Although all treatment
using drugs can be termed chemotherapy,
the word is most often used to describe
treatment by strong cytotoxic drugs for
serious diseases such as cancer. 'Cytotoxic'
means that the drug destroys rapidly growing
cancer cells. Cytotoxic drugs are useful
in the treatment of many forms of cancer.
Drugs based
on sex hormones are also used to treat cancer
(eg tamoxifen for breast cancer). Although
they are sometimes referred to as chemotherapy,
they are more often known as hormone-therapy
drugs.
Chemotherapy
is often used as an additional safeguard
after surgery or in conjunction with radiotherapy.

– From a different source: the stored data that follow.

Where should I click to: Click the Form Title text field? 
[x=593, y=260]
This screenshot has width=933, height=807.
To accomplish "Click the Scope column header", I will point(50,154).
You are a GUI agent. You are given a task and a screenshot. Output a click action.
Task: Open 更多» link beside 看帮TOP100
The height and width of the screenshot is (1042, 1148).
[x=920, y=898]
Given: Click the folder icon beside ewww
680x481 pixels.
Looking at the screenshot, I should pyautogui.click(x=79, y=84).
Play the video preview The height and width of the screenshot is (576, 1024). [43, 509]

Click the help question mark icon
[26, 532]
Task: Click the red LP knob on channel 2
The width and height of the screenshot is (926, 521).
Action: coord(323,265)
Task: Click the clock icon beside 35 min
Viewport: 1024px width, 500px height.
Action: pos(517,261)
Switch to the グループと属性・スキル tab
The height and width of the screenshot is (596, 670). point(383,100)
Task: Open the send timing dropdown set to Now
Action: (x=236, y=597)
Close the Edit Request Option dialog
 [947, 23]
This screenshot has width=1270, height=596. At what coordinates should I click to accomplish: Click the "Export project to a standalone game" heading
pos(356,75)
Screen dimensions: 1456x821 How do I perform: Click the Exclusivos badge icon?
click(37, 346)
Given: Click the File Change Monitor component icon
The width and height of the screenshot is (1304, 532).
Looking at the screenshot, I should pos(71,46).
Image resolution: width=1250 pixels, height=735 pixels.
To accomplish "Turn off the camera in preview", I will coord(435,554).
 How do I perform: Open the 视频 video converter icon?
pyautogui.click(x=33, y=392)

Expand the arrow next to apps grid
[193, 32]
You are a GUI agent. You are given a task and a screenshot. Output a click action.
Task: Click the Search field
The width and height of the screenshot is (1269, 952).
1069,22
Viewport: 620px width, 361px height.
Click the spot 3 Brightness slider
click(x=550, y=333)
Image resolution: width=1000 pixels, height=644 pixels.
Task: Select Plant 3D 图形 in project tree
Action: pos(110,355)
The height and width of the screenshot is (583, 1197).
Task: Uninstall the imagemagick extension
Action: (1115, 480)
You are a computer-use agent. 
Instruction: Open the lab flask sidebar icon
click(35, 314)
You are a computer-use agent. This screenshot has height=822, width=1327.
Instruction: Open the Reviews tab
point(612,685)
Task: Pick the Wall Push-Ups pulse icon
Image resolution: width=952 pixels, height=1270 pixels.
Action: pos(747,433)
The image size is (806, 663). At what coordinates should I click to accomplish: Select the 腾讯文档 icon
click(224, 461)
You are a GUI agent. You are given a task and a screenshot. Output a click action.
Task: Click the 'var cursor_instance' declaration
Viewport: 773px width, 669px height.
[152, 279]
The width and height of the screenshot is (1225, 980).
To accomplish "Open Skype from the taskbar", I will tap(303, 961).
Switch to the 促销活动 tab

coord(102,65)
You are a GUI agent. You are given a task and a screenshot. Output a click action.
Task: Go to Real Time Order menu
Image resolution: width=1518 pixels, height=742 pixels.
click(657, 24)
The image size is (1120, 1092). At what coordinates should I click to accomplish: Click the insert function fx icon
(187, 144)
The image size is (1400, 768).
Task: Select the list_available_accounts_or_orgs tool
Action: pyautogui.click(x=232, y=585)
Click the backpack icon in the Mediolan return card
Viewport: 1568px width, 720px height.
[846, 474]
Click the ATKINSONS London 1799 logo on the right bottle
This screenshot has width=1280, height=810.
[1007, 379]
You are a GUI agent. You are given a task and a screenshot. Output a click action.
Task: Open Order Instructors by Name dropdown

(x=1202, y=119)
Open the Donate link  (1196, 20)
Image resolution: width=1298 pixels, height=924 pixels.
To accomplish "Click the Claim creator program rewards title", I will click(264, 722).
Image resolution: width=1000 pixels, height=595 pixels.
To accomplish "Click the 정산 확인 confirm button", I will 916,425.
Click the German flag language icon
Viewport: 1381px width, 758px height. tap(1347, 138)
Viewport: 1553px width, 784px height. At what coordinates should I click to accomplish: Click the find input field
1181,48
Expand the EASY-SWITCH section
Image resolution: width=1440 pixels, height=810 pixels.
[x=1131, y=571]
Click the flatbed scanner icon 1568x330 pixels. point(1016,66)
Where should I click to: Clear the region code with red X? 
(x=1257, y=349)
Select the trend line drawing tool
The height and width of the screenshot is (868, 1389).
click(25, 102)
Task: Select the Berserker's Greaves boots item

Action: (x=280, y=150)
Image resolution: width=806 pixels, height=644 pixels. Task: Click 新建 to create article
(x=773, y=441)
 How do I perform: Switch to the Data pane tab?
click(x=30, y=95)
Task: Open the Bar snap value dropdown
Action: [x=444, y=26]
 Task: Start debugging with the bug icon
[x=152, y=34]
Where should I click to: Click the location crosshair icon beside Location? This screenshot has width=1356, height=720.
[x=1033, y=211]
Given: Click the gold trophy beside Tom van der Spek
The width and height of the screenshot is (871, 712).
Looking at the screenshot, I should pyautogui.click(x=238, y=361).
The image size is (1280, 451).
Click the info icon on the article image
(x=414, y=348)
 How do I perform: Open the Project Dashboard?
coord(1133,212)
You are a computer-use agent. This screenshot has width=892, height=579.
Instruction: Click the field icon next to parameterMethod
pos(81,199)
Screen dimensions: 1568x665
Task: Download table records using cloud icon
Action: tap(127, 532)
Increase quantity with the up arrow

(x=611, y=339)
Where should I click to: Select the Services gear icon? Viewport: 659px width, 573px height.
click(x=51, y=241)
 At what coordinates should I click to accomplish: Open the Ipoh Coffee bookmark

Cytotoxic drugs are designed to cause more
damage to cancer cells than to normal body
cells, because in most cases the drugs can
distinguish cancer cells from other cells
by the speed with which cancer cells reproduce.
Normally,
cells divide and reproduce in an orderly
and controlled manner. In cancer, however,
cells multiply without proper control. Chemotherapy
works by interfering with the ability of
the cancer cells to reproduce.
The ability
to distinguish between the two cell types
is not complete, and cytotoxic drugs cannot
avoid causing some damage to normal cells.
Consequently they always have some side
effects.
The more
rapidly normal cells reproduce, the more
likely they are to be damaged by cytotoxic
drugs. For this reason, these drugs cause
most damage to cells in the lining of the
bowel, hair-producing cells, the sex glands
and the blood-forming tissue in the bone
marrow.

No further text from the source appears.